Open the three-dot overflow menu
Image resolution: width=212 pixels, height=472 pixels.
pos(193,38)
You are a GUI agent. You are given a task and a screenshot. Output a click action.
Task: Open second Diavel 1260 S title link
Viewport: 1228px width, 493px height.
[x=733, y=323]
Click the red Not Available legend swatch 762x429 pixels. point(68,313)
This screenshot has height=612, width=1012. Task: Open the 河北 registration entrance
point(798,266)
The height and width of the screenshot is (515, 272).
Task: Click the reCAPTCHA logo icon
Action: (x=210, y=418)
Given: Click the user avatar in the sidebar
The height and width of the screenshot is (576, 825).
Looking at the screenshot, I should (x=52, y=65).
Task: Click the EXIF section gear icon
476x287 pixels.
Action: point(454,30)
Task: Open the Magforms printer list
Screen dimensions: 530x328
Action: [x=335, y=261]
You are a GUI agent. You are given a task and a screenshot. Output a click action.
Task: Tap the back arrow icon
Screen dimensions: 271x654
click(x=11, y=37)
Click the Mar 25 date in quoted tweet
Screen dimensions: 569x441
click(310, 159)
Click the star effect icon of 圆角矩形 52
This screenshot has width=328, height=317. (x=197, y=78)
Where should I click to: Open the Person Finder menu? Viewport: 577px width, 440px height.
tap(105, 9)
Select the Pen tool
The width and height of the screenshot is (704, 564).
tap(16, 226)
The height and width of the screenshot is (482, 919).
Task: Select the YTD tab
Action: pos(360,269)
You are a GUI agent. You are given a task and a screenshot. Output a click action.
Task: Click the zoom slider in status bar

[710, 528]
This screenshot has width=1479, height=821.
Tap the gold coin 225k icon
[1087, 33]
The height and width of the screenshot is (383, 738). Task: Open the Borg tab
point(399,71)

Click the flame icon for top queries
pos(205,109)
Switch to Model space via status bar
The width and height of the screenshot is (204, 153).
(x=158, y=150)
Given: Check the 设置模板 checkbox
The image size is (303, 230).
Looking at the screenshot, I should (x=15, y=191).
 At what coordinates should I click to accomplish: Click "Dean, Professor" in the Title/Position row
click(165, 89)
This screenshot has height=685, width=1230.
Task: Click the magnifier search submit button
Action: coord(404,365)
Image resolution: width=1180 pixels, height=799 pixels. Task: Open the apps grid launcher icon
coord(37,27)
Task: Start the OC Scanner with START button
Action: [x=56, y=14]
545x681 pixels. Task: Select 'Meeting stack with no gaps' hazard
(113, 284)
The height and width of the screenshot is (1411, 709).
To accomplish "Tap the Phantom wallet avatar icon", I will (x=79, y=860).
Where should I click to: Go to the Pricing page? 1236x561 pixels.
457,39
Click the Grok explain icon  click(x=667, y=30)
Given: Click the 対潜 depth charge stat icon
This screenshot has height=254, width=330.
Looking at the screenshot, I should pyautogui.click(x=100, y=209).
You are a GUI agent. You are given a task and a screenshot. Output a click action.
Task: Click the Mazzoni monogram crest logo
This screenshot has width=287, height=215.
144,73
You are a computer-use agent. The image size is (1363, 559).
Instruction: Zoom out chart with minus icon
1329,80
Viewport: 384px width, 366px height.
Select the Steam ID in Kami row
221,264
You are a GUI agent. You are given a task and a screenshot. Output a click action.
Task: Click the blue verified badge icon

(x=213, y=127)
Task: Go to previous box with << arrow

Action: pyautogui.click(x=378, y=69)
* * *
Exercise details>
Would you print all of the entries exactly as they stand?

Task answer>
Open the three-dot overflow menu
Image resolution: width=212 pixels, height=472 pixels.
pos(193,38)
You are a GUI agent. You are given a task and a screenshot. Output a click action.
Task: Open second Diavel 1260 S title link
Viewport: 1228px width, 493px height.
[x=733, y=323]
Click the red Not Available legend swatch 762x429 pixels. point(68,313)
This screenshot has height=612, width=1012. Task: Open the 河北 registration entrance
point(798,266)
The height and width of the screenshot is (515, 272).
Task: Click the reCAPTCHA logo icon
Action: (x=210, y=418)
Given: Click the user avatar in the sidebar
The height and width of the screenshot is (576, 825).
Looking at the screenshot, I should (x=52, y=65).
Task: Click the EXIF section gear icon
476x287 pixels.
Action: point(454,30)
Task: Open the Magforms printer list
Screen dimensions: 530x328
Action: [x=335, y=261]
You are a GUI agent. You are given a task and a screenshot. Output a click action.
Task: Tap the back arrow icon
Screen dimensions: 271x654
click(x=11, y=37)
Click the Mar 25 date in quoted tweet
Screen dimensions: 569x441
click(310, 159)
Click the star effect icon of 圆角矩形 52
This screenshot has width=328, height=317. (x=197, y=78)
Where should I click to: Open the Person Finder menu? Viewport: 577px width, 440px height.
tap(105, 9)
Select the Pen tool
The width and height of the screenshot is (704, 564).
tap(16, 226)
The height and width of the screenshot is (482, 919).
Task: Select the YTD tab
Action: pos(360,269)
You are a GUI agent. You are given a task and a screenshot. Output a click action.
Task: Click the zoom slider in status bar

[710, 528]
This screenshot has width=1479, height=821.
Tap the gold coin 225k icon
[1087, 33]
The height and width of the screenshot is (383, 738). Task: Open the Borg tab
point(399,71)

Click the flame icon for top queries
pos(205,109)
Switch to Model space via status bar
The width and height of the screenshot is (204, 153).
(x=158, y=150)
Given: Check the 设置模板 checkbox
The image size is (303, 230).
Looking at the screenshot, I should (x=15, y=191).
 At what coordinates should I click to accomplish: Click "Dean, Professor" in the Title/Position row
click(165, 89)
This screenshot has height=685, width=1230.
Task: Click the magnifier search submit button
Action: coord(404,365)
Image resolution: width=1180 pixels, height=799 pixels. Task: Open the apps grid launcher icon
coord(37,27)
Task: Start the OC Scanner with START button
Action: [x=56, y=14]
545x681 pixels. Task: Select 'Meeting stack with no gaps' hazard
(113, 284)
The height and width of the screenshot is (1411, 709).
To accomplish "Tap the Phantom wallet avatar icon", I will (x=79, y=860).
Where should I click to: Go to the Pricing page? 1236x561 pixels.
457,39
Click the Grok explain icon  click(x=667, y=30)
Given: Click the 対潜 depth charge stat icon
This screenshot has height=254, width=330.
Looking at the screenshot, I should pyautogui.click(x=100, y=209).
You are a GUI agent. You are given a task and a screenshot. Output a click action.
Task: Click the Mazzoni monogram crest logo
This screenshot has width=287, height=215.
144,73
You are a computer-use agent. The image size is (1363, 559).
Instruction: Zoom out chart with minus icon
1329,80
Viewport: 384px width, 366px height.
Select the Steam ID in Kami row
221,264
You are a GUI agent. You are given a task and a screenshot. Output a click action.
Task: Click the blue verified badge icon

(x=213, y=127)
Task: Go to previous box with << arrow

Action: pyautogui.click(x=378, y=69)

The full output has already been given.